Leaving a double leader can lead to deformation of both leaders and that ends up weakening the tree.

notching this late in the season does not allow for enough time for new growth to fully harden before winter, that can lead to death of the new branches.

There are three options available in your situation.
1. do nothing till winter, your tree isn't old enough to not respond to good, judicial care of branching.

2. remove the unwanted leader and seal the wound to prevent insect/fungal damage.

3. turn the unwanted leader into another tree by air layering and waiting until a good mass of roots have formed on the scion then cut off seal wound and plant new tree.

you can, in the spring, encourage new branching where you want it to occur by inducing bud formation as per R. Steele's suggestion and method.

Redhawk



Thanks. I will probably take this advice.

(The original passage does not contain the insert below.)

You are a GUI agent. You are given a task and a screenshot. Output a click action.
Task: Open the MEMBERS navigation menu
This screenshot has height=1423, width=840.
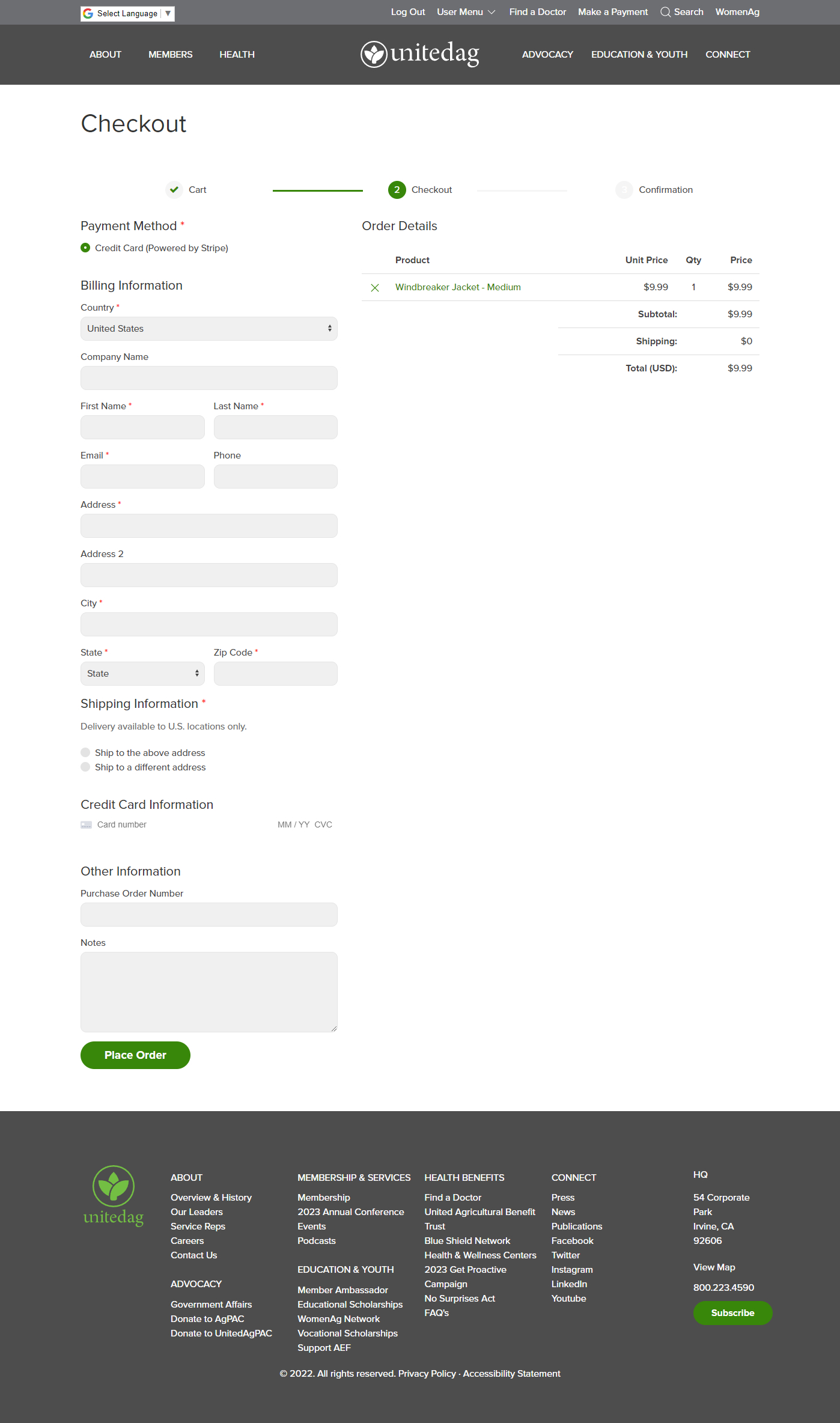coord(171,55)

As for air layering - I had never heard about that, but it seems amazing! On the flip side, I also see it as a potential avenue for disease on the parent tree, not necessarily something I want to experiment with the first time around.

That said, I've been thinking about trying an apple on it's own roots as an experiment. There's some 'wild' apples around here that produce prolifically, and are likely the result of seeds scattered into fence lines by birds. Ignoring the fact that the wild quality is all over the map, the trees are for the most part large, healthy and productive with no human intervention.